#### Problem statement:
Copy the entries below word for word, keeping every line the same.

#### Task data:
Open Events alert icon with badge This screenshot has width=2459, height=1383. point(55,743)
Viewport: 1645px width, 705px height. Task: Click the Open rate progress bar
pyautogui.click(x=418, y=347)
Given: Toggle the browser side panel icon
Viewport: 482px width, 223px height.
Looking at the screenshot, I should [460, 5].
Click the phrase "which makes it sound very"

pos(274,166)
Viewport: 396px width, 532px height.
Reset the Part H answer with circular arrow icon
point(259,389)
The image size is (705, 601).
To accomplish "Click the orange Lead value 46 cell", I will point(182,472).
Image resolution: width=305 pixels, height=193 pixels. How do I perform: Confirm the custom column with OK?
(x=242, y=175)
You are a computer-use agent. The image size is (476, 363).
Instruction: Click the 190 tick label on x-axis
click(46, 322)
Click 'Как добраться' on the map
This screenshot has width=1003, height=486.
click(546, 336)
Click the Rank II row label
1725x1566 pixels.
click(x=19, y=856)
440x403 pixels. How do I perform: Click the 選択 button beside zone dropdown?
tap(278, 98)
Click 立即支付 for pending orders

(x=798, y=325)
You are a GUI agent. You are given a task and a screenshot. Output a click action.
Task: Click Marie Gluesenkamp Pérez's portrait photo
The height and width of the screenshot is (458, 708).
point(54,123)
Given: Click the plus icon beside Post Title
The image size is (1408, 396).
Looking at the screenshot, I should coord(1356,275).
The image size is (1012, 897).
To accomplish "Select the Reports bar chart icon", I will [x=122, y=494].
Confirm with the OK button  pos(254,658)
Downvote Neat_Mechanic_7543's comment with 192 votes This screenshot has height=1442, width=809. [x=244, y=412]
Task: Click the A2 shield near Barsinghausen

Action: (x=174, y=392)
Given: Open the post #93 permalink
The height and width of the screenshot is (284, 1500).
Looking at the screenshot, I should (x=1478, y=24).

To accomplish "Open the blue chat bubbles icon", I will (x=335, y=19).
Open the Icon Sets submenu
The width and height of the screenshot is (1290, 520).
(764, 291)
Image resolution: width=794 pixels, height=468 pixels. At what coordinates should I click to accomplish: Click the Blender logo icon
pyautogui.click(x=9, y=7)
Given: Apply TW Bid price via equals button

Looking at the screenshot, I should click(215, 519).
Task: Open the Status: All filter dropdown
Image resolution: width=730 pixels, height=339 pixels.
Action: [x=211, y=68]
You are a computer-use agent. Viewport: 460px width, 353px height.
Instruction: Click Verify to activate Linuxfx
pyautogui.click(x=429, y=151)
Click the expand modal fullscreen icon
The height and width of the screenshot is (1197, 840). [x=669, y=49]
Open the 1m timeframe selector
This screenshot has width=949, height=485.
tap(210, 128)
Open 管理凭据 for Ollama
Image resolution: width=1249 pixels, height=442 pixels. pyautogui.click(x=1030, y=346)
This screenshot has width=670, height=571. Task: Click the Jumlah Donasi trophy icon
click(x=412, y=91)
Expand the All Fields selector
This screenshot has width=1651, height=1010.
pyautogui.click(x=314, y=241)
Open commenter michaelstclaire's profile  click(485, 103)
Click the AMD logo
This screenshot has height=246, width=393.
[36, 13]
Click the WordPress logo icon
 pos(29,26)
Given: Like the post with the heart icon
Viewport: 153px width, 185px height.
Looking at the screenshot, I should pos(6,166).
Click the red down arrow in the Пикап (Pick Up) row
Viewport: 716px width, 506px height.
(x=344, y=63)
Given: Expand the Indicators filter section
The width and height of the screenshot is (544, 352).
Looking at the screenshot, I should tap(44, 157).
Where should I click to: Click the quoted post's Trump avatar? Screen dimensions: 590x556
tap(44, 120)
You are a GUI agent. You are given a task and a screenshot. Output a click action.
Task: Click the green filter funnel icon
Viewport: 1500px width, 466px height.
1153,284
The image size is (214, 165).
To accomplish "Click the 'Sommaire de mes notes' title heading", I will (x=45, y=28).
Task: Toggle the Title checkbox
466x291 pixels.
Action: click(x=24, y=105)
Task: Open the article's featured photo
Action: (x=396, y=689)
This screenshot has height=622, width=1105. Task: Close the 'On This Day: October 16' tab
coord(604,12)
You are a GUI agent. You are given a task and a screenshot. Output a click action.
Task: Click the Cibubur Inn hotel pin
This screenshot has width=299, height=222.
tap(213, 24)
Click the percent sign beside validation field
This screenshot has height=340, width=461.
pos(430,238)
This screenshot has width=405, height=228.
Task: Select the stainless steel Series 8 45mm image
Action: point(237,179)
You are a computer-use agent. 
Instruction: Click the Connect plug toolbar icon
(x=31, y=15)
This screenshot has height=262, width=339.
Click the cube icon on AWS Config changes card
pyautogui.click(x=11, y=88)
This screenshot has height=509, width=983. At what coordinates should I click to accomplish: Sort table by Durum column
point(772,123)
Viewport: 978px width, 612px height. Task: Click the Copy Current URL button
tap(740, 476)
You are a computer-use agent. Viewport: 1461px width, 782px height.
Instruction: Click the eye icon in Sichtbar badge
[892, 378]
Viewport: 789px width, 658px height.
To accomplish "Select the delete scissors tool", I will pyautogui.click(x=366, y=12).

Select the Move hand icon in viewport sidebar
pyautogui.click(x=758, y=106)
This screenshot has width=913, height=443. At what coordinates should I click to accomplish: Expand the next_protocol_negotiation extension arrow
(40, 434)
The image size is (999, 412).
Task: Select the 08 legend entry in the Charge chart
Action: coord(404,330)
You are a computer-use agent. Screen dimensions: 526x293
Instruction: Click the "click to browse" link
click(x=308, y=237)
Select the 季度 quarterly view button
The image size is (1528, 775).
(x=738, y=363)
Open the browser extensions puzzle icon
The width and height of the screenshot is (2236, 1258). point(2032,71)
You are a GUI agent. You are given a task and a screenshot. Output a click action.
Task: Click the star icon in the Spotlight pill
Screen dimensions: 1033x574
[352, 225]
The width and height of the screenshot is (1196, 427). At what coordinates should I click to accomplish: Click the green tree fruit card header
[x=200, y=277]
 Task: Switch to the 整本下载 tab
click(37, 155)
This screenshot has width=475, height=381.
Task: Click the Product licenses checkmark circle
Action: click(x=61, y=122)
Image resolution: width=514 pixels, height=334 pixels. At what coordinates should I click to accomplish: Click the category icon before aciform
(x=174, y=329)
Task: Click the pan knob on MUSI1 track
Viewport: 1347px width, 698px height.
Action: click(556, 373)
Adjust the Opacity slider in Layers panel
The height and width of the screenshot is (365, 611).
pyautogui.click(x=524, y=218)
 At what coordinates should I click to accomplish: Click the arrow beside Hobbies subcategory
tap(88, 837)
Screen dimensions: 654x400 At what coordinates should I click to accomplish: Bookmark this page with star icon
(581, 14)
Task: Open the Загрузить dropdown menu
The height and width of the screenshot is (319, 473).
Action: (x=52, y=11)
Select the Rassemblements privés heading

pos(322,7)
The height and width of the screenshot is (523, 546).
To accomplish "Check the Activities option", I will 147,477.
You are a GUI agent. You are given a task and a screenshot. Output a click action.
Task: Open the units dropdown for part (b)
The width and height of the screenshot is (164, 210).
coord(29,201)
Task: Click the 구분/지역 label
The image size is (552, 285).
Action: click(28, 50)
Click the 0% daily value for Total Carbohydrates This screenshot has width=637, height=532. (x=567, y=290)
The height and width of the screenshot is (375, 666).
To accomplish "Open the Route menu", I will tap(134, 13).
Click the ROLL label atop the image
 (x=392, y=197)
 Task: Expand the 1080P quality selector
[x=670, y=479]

#### Solved exercise:
Open Events alert icon with badge This screenshot has width=2459, height=1383. point(55,743)
Viewport: 1645px width, 705px height. Task: Click the Open rate progress bar
pyautogui.click(x=418, y=347)
Given: Toggle the browser side panel icon
Viewport: 482px width, 223px height.
Looking at the screenshot, I should [460, 5].
Click the phrase "which makes it sound very"

pos(274,166)
Viewport: 396px width, 532px height.
Reset the Part H answer with circular arrow icon
point(259,389)
The image size is (705, 601).
To accomplish "Click the orange Lead value 46 cell", I will point(182,472).
Image resolution: width=305 pixels, height=193 pixels. How do I perform: Confirm the custom column with OK?
(x=242, y=175)
You are a computer-use agent. The image size is (476, 363).
Instruction: Click the 190 tick label on x-axis
click(46, 322)
Click 'Как добраться' on the map
This screenshot has width=1003, height=486.
click(546, 336)
Click the Rank II row label
1725x1566 pixels.
click(x=19, y=856)
440x403 pixels. How do I perform: Click the 選択 button beside zone dropdown?
tap(278, 98)
Click 立即支付 for pending orders

(x=798, y=325)
You are a GUI agent. You are given a task and a screenshot. Output a click action.
Task: Click Marie Gluesenkamp Pérez's portrait photo
The height and width of the screenshot is (458, 708).
point(54,123)
Given: Click the plus icon beside Post Title
The image size is (1408, 396).
Looking at the screenshot, I should coord(1356,275).
The image size is (1012, 897).
To accomplish "Select the Reports bar chart icon", I will [x=122, y=494].
Confirm with the OK button  pos(254,658)
Downvote Neat_Mechanic_7543's comment with 192 votes This screenshot has height=1442, width=809. [x=244, y=412]
Task: Click the A2 shield near Barsinghausen

Action: (x=174, y=392)
Given: Open the post #93 permalink
The height and width of the screenshot is (284, 1500).
Looking at the screenshot, I should (x=1478, y=24).

To accomplish "Open the blue chat bubbles icon", I will (x=335, y=19).
Open the Icon Sets submenu
The width and height of the screenshot is (1290, 520).
(764, 291)
Image resolution: width=794 pixels, height=468 pixels. At what coordinates should I click to accomplish: Click the Blender logo icon
pyautogui.click(x=9, y=7)
Given: Apply TW Bid price via equals button

Looking at the screenshot, I should click(215, 519).
Task: Open the Status: All filter dropdown
Image resolution: width=730 pixels, height=339 pixels.
Action: [x=211, y=68]
You are a computer-use agent. Viewport: 460px width, 353px height.
Instruction: Click Verify to activate Linuxfx
pyautogui.click(x=429, y=151)
Click the expand modal fullscreen icon
The height and width of the screenshot is (1197, 840). [x=669, y=49]
Open the 1m timeframe selector
This screenshot has width=949, height=485.
tap(210, 128)
Open 管理凭据 for Ollama
Image resolution: width=1249 pixels, height=442 pixels. pyautogui.click(x=1030, y=346)
This screenshot has width=670, height=571. Task: Click the Jumlah Donasi trophy icon
click(x=412, y=91)
Expand the All Fields selector
This screenshot has width=1651, height=1010.
pyautogui.click(x=314, y=241)
Open commenter michaelstclaire's profile  click(485, 103)
Click the AMD logo
This screenshot has height=246, width=393.
[36, 13]
Click the WordPress logo icon
 pos(29,26)
Given: Like the post with the heart icon
Viewport: 153px width, 185px height.
Looking at the screenshot, I should pos(6,166).
Click the red down arrow in the Пикап (Pick Up) row
Viewport: 716px width, 506px height.
(x=344, y=63)
Given: Expand the Indicators filter section
The width and height of the screenshot is (544, 352).
Looking at the screenshot, I should tap(44, 157).
Where should I click to: Click the quoted post's Trump avatar? Screen dimensions: 590x556
tap(44, 120)
You are a GUI agent. You are given a task and a screenshot. Output a click action.
Task: Click the green filter funnel icon
Viewport: 1500px width, 466px height.
1153,284
The image size is (214, 165).
To accomplish "Click the 'Sommaire de mes notes' title heading", I will (x=45, y=28).
Task: Toggle the Title checkbox
466x291 pixels.
Action: click(x=24, y=105)
Task: Open the article's featured photo
Action: (x=396, y=689)
This screenshot has height=622, width=1105. Task: Close the 'On This Day: October 16' tab
coord(604,12)
You are a GUI agent. You are given a task and a screenshot. Output a click action.
Task: Click the Cibubur Inn hotel pin
This screenshot has width=299, height=222.
tap(213, 24)
Click the percent sign beside validation field
This screenshot has height=340, width=461.
pos(430,238)
This screenshot has width=405, height=228.
Task: Select the stainless steel Series 8 45mm image
Action: point(237,179)
You are a computer-use agent. 
Instruction: Click the Connect plug toolbar icon
(x=31, y=15)
This screenshot has height=262, width=339.
Click the cube icon on AWS Config changes card
pyautogui.click(x=11, y=88)
This screenshot has height=509, width=983. At what coordinates should I click to accomplish: Sort table by Durum column
point(772,123)
Viewport: 978px width, 612px height. Task: Click the Copy Current URL button
tap(740, 476)
You are a computer-use agent. Viewport: 1461px width, 782px height.
Instruction: Click the eye icon in Sichtbar badge
[892, 378]
Viewport: 789px width, 658px height.
To accomplish "Select the delete scissors tool", I will pyautogui.click(x=366, y=12).

Select the Move hand icon in viewport sidebar
pyautogui.click(x=758, y=106)
This screenshot has width=913, height=443. At what coordinates should I click to accomplish: Expand the next_protocol_negotiation extension arrow
(40, 434)
The image size is (999, 412).
Task: Select the 08 legend entry in the Charge chart
Action: coord(404,330)
You are a computer-use agent. Screen dimensions: 526x293
Instruction: Click the "click to browse" link
click(x=308, y=237)
Select the 季度 quarterly view button
The image size is (1528, 775).
(x=738, y=363)
Open the browser extensions puzzle icon
The width and height of the screenshot is (2236, 1258). point(2032,71)
You are a GUI agent. You are given a task and a screenshot. Output a click action.
Task: Click the star icon in the Spotlight pill
Screen dimensions: 1033x574
[352, 225]
The width and height of the screenshot is (1196, 427). At what coordinates should I click to accomplish: Click the green tree fruit card header
[x=200, y=277]
 Task: Switch to the 整本下载 tab
click(37, 155)
This screenshot has width=475, height=381.
Task: Click the Product licenses checkmark circle
Action: click(x=61, y=122)
Image resolution: width=514 pixels, height=334 pixels. At what coordinates should I click to accomplish: Click the category icon before aciform
(x=174, y=329)
Task: Click the pan knob on MUSI1 track
Viewport: 1347px width, 698px height.
Action: click(556, 373)
Adjust the Opacity slider in Layers panel
The height and width of the screenshot is (365, 611).
pyautogui.click(x=524, y=218)
 At what coordinates should I click to accomplish: Click the arrow beside Hobbies subcategory
tap(88, 837)
Screen dimensions: 654x400 At what coordinates should I click to accomplish: Bookmark this page with star icon
(581, 14)
Task: Open the Загрузить dropdown menu
The height and width of the screenshot is (319, 473).
Action: (x=52, y=11)
Select the Rassemblements privés heading

pos(322,7)
The height and width of the screenshot is (523, 546).
To accomplish "Check the Activities option", I will 147,477.
You are a GUI agent. You are given a task and a screenshot. Output a click action.
Task: Open the units dropdown for part (b)
The width and height of the screenshot is (164, 210).
coord(29,201)
Task: Click the 구분/지역 label
The image size is (552, 285).
Action: click(28, 50)
Click the 0% daily value for Total Carbohydrates This screenshot has width=637, height=532. (x=567, y=290)
The height and width of the screenshot is (375, 666).
To accomplish "Open the Route menu", I will tap(134, 13).
Click the ROLL label atop the image
 (x=392, y=197)
 Task: Expand the 1080P quality selector
[x=670, y=479]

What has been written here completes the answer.